Losing Preslee changed our lives in so many different ways, but so has this blog. We’ve been uplifted time and time again. From the sweet and encouraging comments that were left during Preslee’s hospital stay, to the love and support we were shown during the funeral we will be forever grateful to those who reached out to our family.

comment collage

Over the past few years, I’ve learned from so many of you that God hears our prayers and His answers usually come from ordinary people who choose to listen to His promptings. There have been many times I’ve thanked my Heavenly Father that we don’t live in a world where we have to experience trials by ourselves.

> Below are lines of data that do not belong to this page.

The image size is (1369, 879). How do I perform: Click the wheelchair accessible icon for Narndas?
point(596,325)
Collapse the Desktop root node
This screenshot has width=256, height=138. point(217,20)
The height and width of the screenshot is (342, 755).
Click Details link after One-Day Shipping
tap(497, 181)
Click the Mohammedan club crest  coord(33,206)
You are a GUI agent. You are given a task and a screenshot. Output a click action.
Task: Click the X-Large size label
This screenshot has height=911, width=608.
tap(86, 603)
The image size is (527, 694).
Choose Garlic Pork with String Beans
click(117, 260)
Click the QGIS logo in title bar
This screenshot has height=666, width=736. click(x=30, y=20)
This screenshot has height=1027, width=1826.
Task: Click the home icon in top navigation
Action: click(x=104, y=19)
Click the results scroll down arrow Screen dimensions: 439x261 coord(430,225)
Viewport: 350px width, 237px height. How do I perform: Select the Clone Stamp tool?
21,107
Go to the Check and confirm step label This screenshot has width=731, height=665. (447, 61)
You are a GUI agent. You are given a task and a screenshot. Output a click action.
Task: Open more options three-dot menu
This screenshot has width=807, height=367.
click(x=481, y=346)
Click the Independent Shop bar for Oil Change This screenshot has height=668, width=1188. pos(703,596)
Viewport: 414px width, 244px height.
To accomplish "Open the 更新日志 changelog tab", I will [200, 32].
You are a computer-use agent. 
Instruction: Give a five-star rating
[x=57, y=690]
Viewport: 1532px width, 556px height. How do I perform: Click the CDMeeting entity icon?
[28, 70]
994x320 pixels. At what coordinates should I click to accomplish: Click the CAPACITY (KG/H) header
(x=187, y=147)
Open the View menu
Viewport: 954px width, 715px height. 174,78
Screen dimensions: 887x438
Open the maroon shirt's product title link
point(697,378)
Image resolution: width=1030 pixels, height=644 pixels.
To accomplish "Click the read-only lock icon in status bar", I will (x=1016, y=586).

Now, five years after losing our daughter, I continue to receive a surprising amount of e-mails asking for ideas on how to help others struggling with different trials. I’ve learned most people want to help, they just don’t know the best way to go about it. Not long ago, an idea came, and it hit hard. I suddenly had different images of the blog swarming around in my head, and I haven’t been able to shake them. With a lot of prayer, and direct guidance from above, I’m excited to introduce a new segment on my blog, one that makes my heart incredibly happy.

step up to serve

If you scroll up to the top of the page, and look just below the header, you’ll notice a new tab – How to Help. If you click on it, you’ll find a new page titled, We Can Do Hard Things. On that page is an index filled with different trials, such as - Death, Addiction, Infertility, Illness, and many more. If you click on “Death-Child,” you’ll be able to see posts already listed. The purpose of the index is to share ideas on how to help others going through these trials, along with printables, and resources to help make serving easy. I’m hoping these posts will help readers learn what is most helpful to do and say to those who find themselves in the midst of a difficult trial.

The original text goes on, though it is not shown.